What you are asked to do:
An exact transcription of all the entries is needed; pictures stay out.

[Saved data entries]
────────────────────

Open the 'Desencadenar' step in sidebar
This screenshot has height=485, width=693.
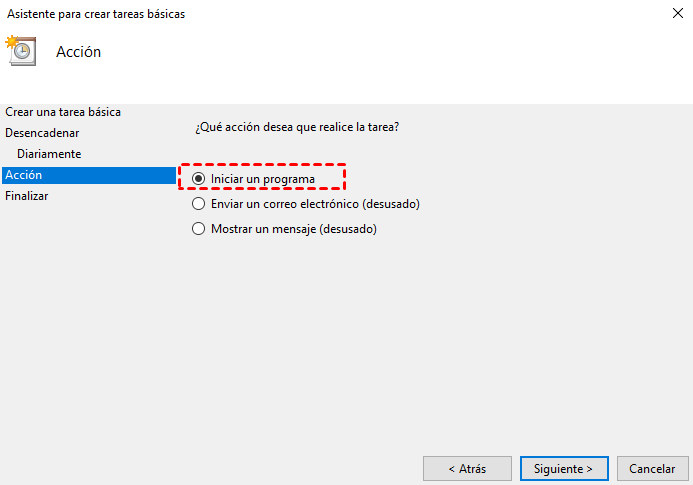click(42, 133)
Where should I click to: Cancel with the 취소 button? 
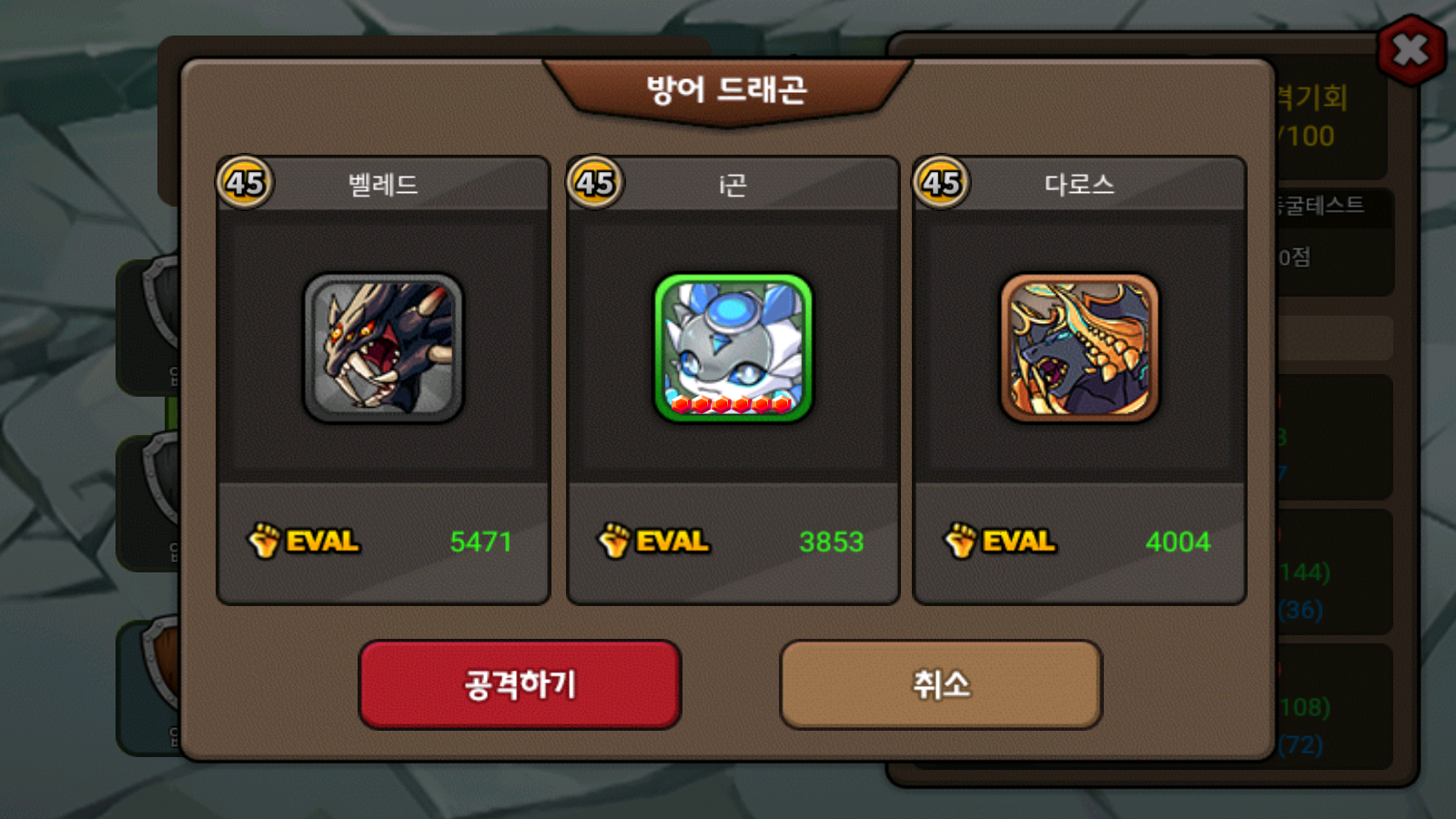point(941,684)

────────────────────

Exercise output:
Open the 'Desencadenar' step in sidebar
This screenshot has height=485, width=693.
click(42, 133)
Where should I click to: Cancel with the 취소 button? 
point(941,684)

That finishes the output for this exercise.